- Cover art
- Developer: Denki
- Publisher: Rage Software
- Platform: Game Boy Advance
- Release: EU: 2002;
- Genre: Platformer
- Mode: Single-player

= Go! Go! Beckham! Adventure on Soccer Island =

2002 video game

Go! Go! Beckham! Adventure on Soccer Island is a platform video game developed by Denki and published by Rage Software for the Game Boy Advance. It was released in Europe in 2002 and was not released in other regions.

The game follows the main character, David Beckham, on his quest to defeat the evil Mister Woe in order to restore peace to Soccer Island. Beckham can use his football in order to collect items and to remove enemies from play. Eurogamers Tom Bramwell called the game the best original platform game on the Game Boy Advance released in 2002. As of 2009, Adventure on Soccer Island has received a compilation score of 75% from GameRankings.

==Gameplay==

David Beckham kicks his football to collect coins.

The gameplay focuses on completing levels and collecting items to progress; there are around forty levels to complete. The fantastical level design is similar to the type seen in Super Mario World 2: Yoshi's Island and other 16 bit era games, while the gameplay is reminiscent of Soccer Kid.

Adventure on Soccer Island utilizes the football skills of its real-life protagonist, David Beckham, as game mechanics. David Beckham must use his soccer ball in order to defeat enemies, collect items and progress through levels. Beckham normally dribbles the soccer ball, but the player can kick the ball in any direction to collect items and defeat enemies. Beckham can level up certain attributes after performing them enough; for example, his kicking skill can level up after he has kicked the ball enough.

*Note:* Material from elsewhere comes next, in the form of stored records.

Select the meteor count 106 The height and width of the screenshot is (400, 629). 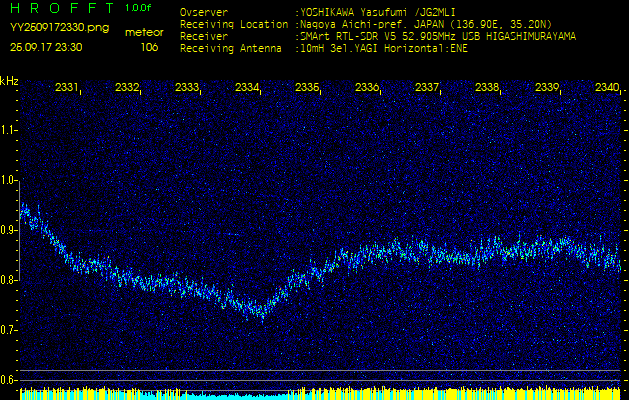click(x=149, y=47)
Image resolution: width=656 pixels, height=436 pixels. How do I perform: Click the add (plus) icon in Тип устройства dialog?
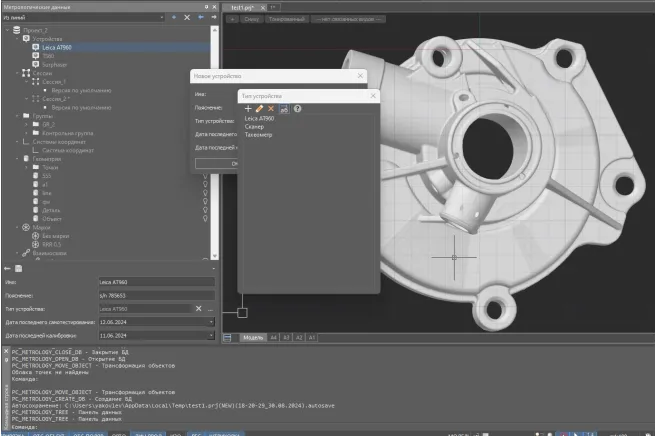coord(248,108)
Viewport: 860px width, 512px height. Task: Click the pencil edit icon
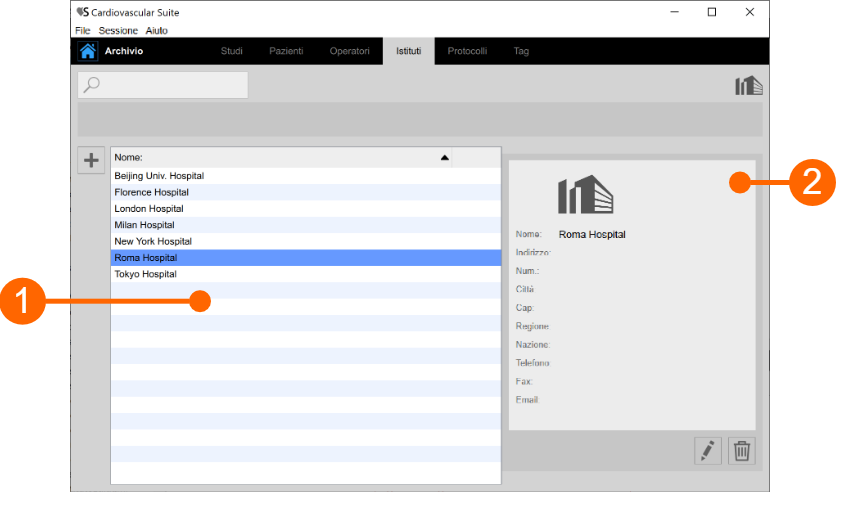coord(708,451)
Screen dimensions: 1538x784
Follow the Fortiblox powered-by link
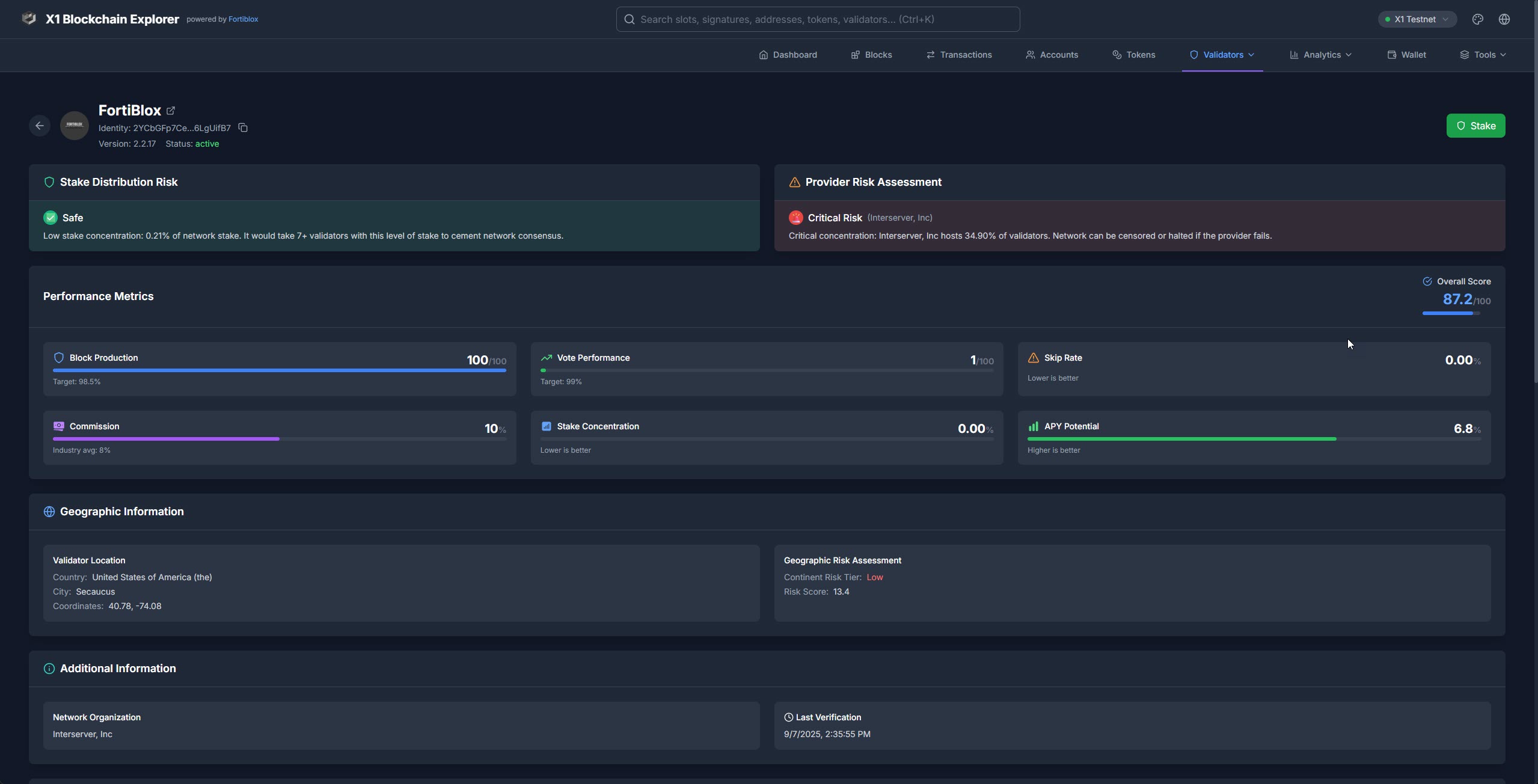[x=243, y=19]
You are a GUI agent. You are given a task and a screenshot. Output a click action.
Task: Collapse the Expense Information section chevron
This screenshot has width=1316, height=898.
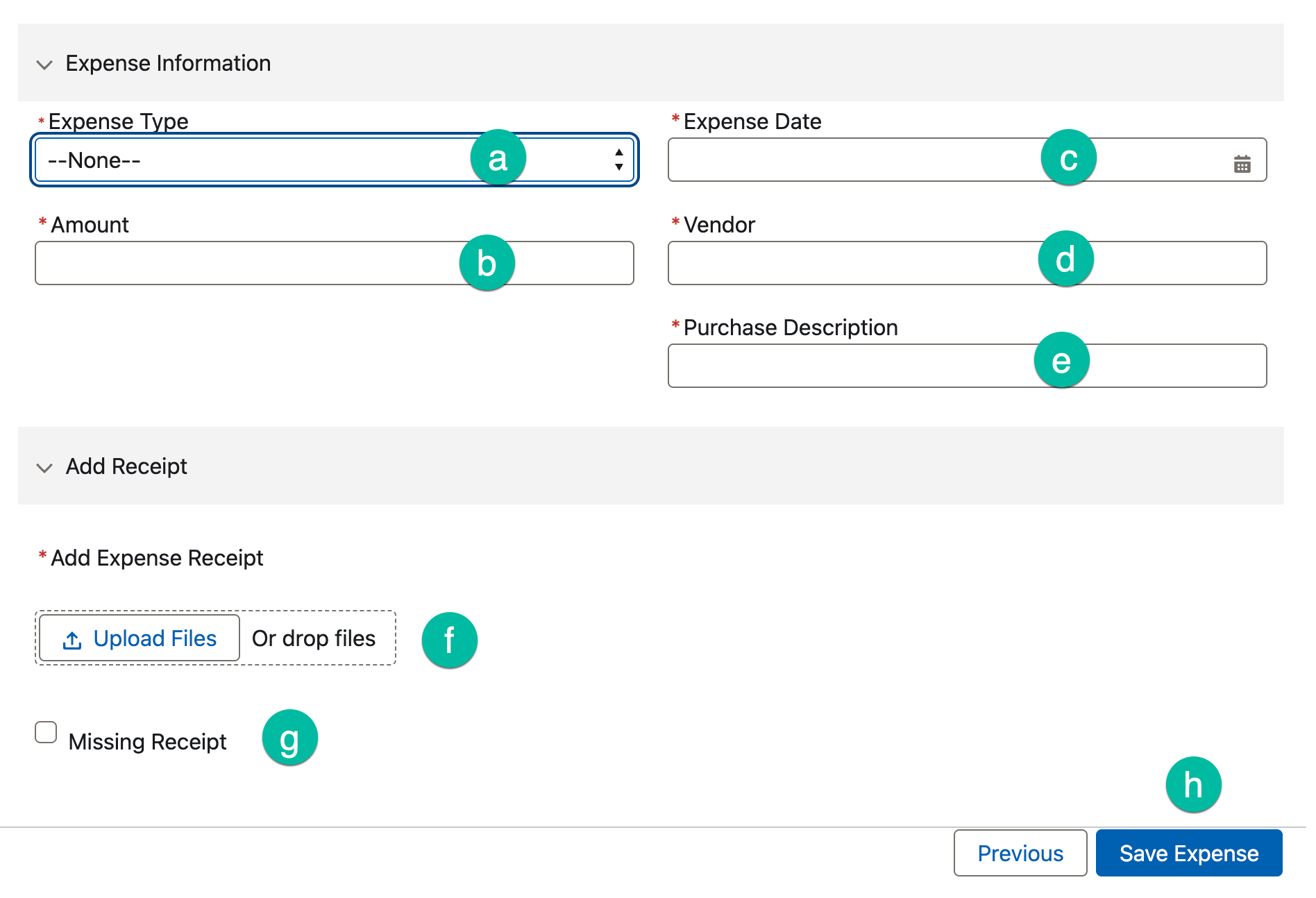44,65
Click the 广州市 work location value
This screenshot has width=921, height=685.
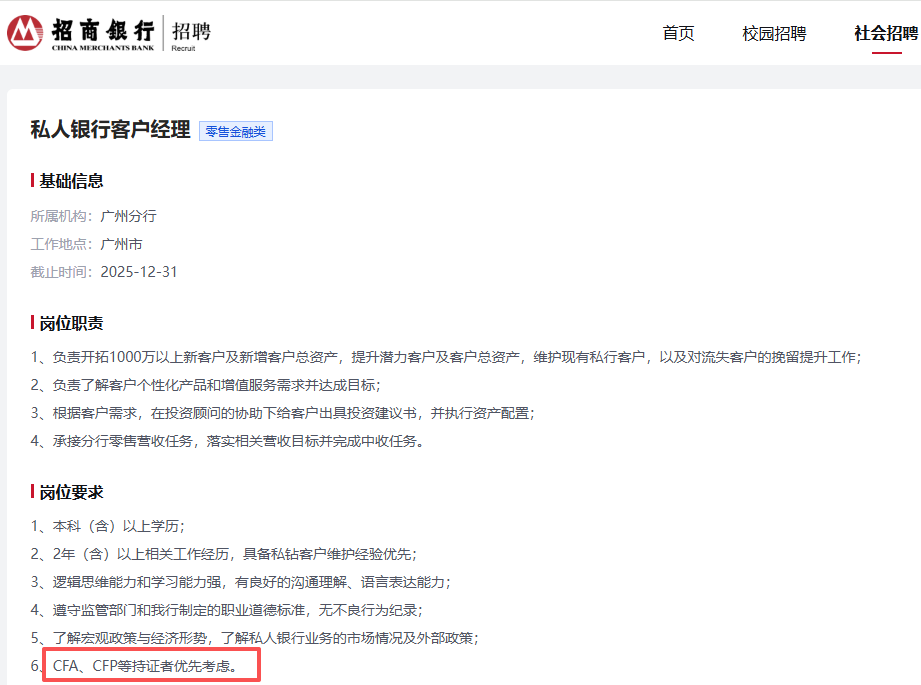pos(122,244)
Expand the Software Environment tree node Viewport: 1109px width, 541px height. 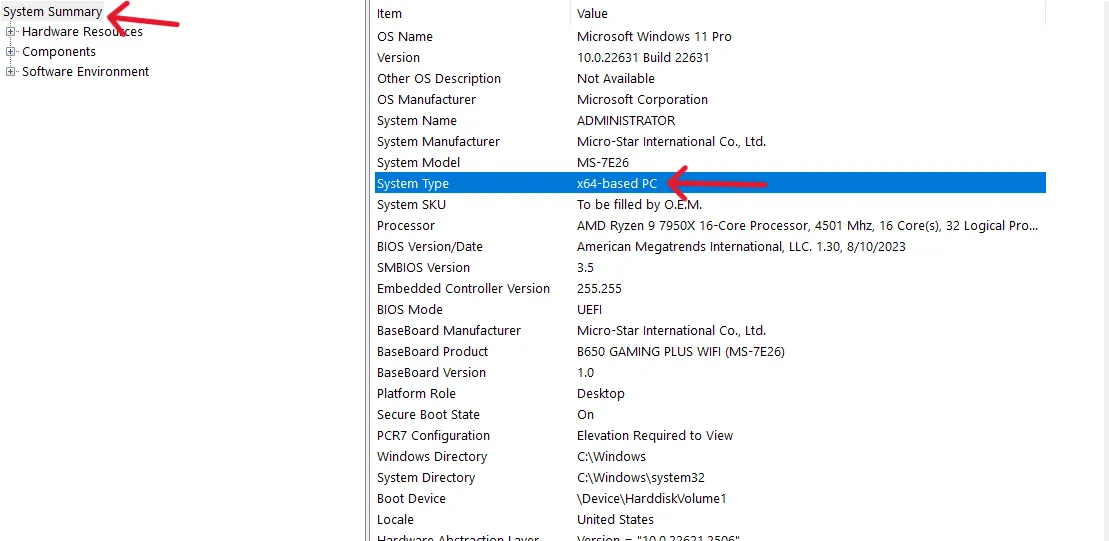pyautogui.click(x=11, y=72)
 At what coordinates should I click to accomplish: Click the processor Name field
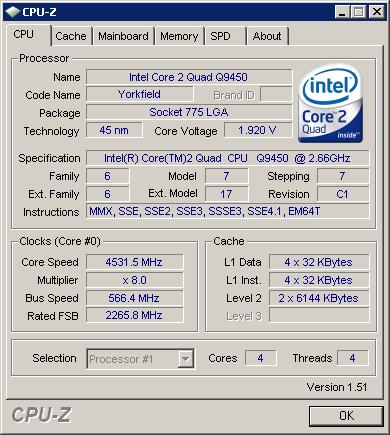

The plot of the game centres around Mister Woe, who has invaded Soccer Island; Mister Woe has taken all "precious things", and turned all the animals of the island into monsters. It is up to David Beckham to save the island.

==Reception==
The game received mostly positive reviews from critics, who were surprised at the game's quality; currently, the game has received a compilation score of 75% from GameRankings. Eurogamers Tom Bramwell noted that the game beat his low expectations, and called the game the "best original platformer on the GBA this year." IGNs Ben Cartledge felt that the game beat most other third-party platform games for the GBA. Jeuxvideos Nicolas Charciarek had a more negative impression, comparing the game unfavorably as a "clone" of Super Mario Advance.

Criticism focused mostly on the game's short length and ease of play. IGNs Ben Cartledge noted that the game was easily finished quickly, but that the real time spent in the game was focused on collecting items throughout gameplay. Eurogamers Tom Bramwell felt that the game was too easy, and wished there was more content.